SET PROBLEM:
List every line of the records that contains the string "screenshot", copying each line in full. Case counts.

RECORDS SHOWN:
>> begin

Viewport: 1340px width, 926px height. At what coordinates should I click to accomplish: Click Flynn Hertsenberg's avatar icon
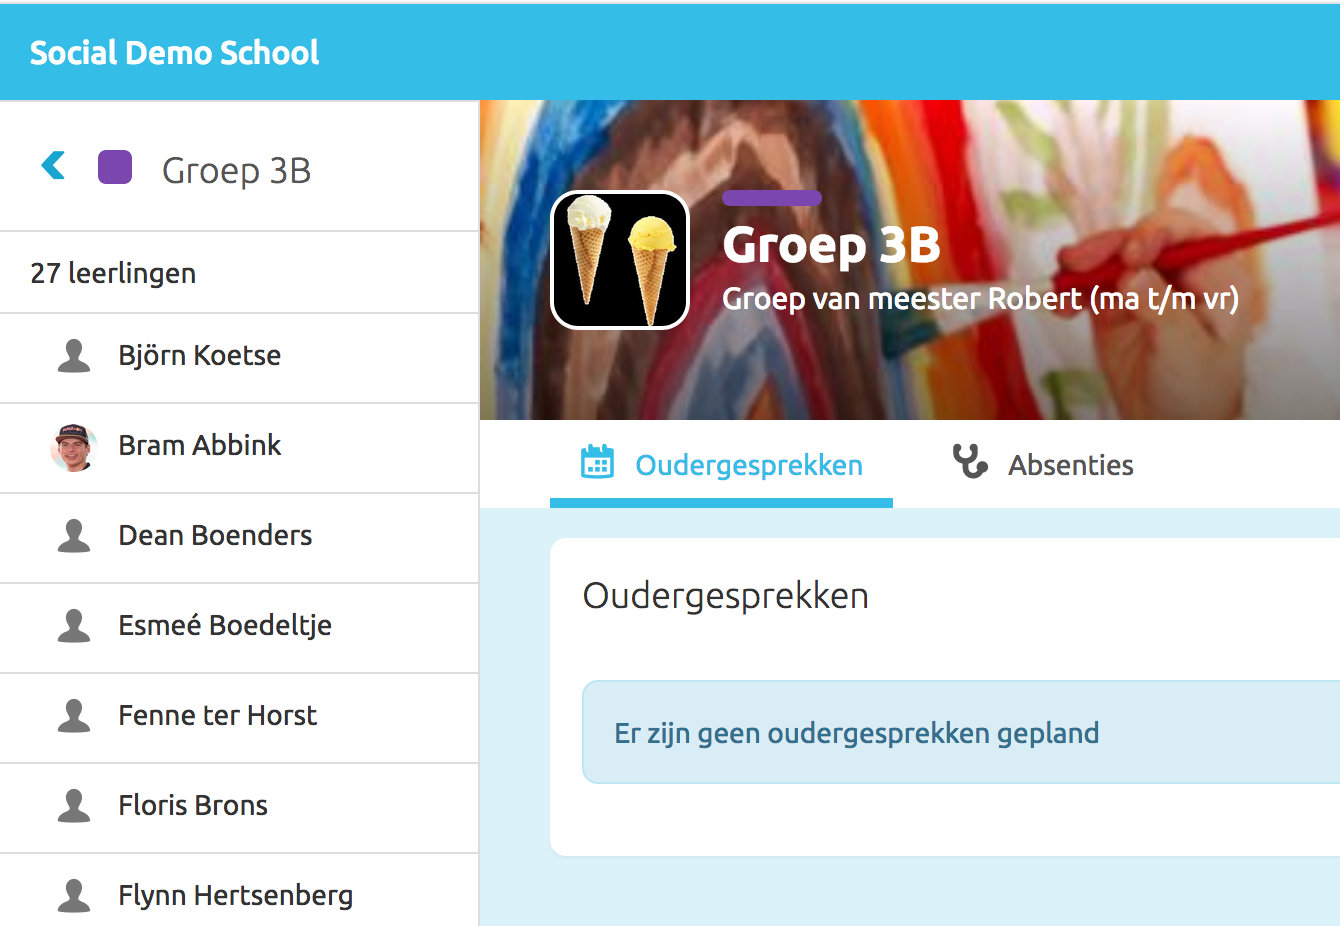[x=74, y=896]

>> end
>> begin

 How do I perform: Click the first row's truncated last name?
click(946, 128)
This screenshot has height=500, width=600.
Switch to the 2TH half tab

>> end
>> begin

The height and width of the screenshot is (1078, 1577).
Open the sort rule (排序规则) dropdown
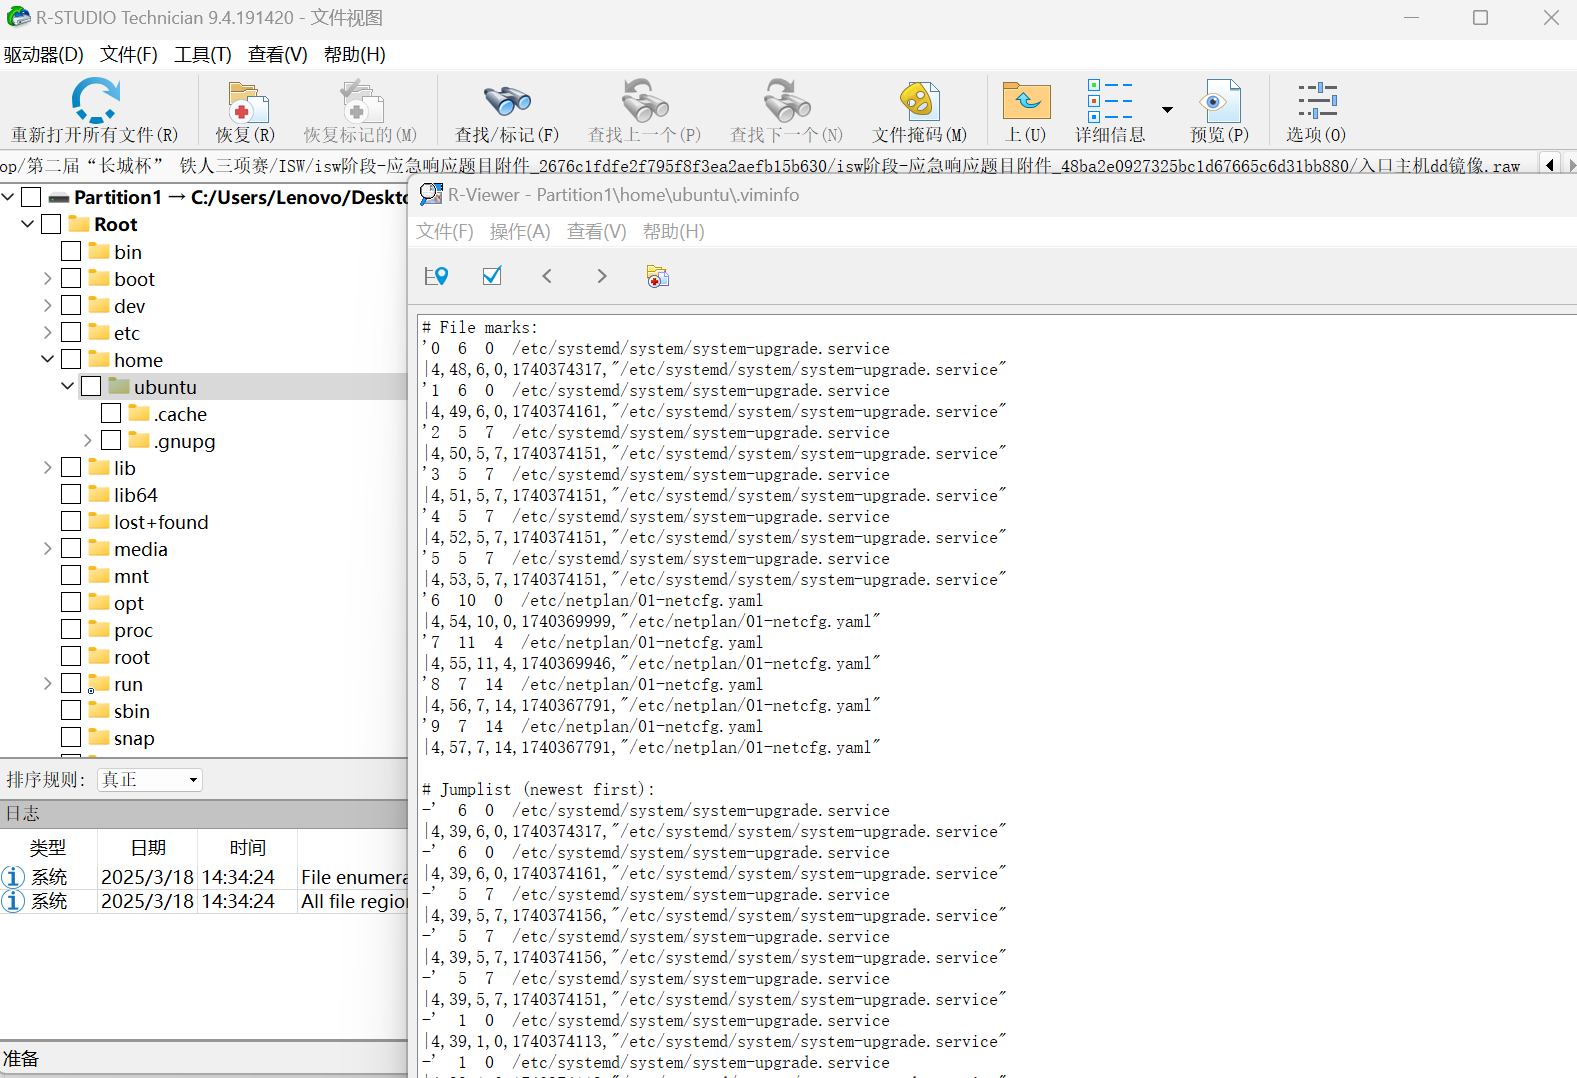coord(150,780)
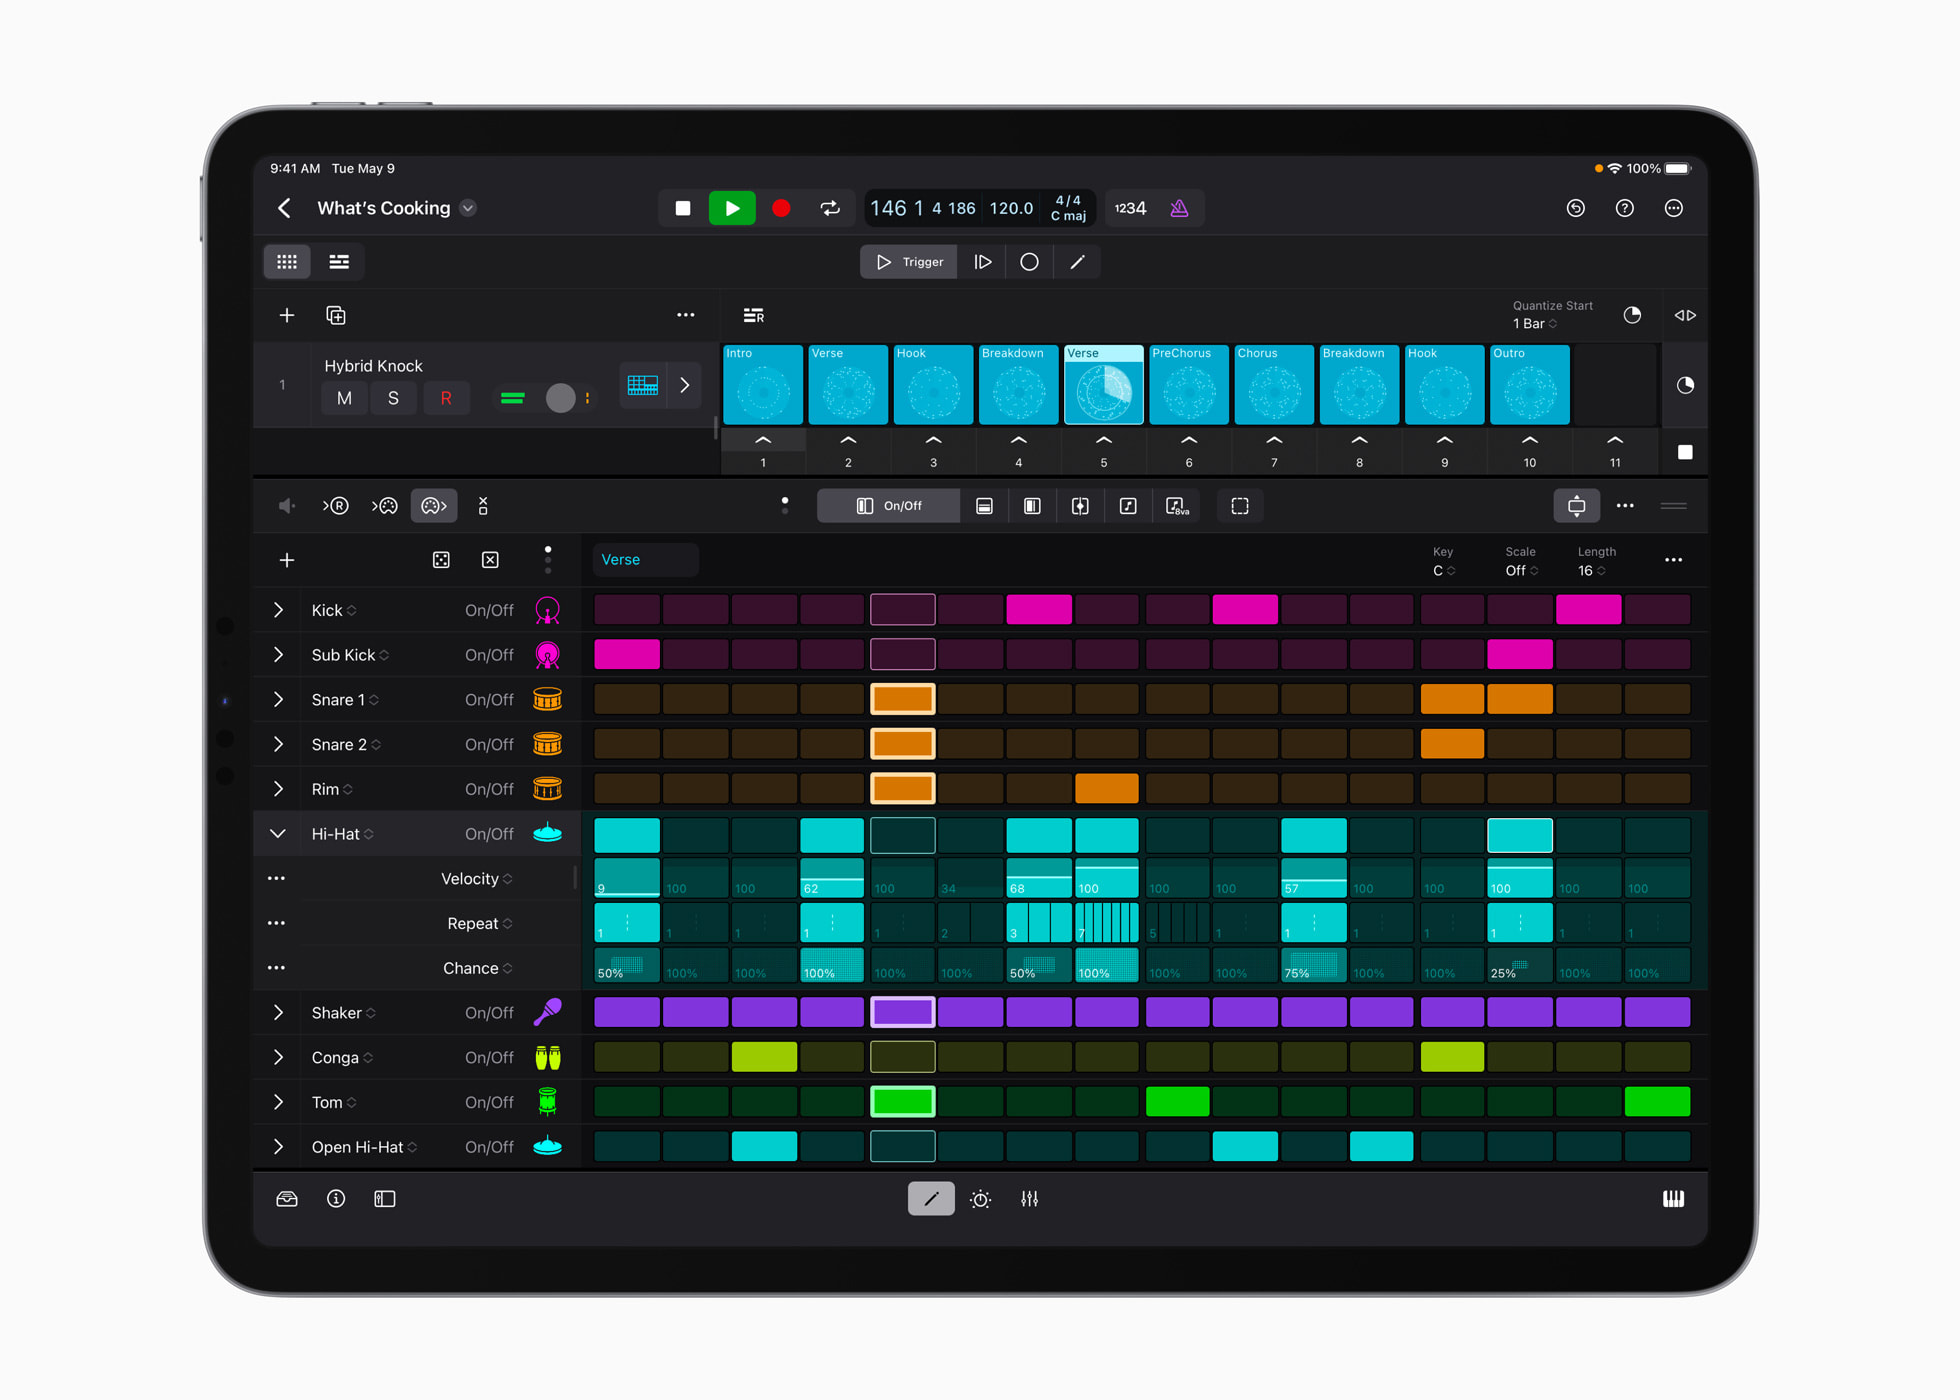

>> end

COMPLETE ANSWER:
This screenshot has height=500, width=600.
The height and width of the screenshot is (1078, 1577).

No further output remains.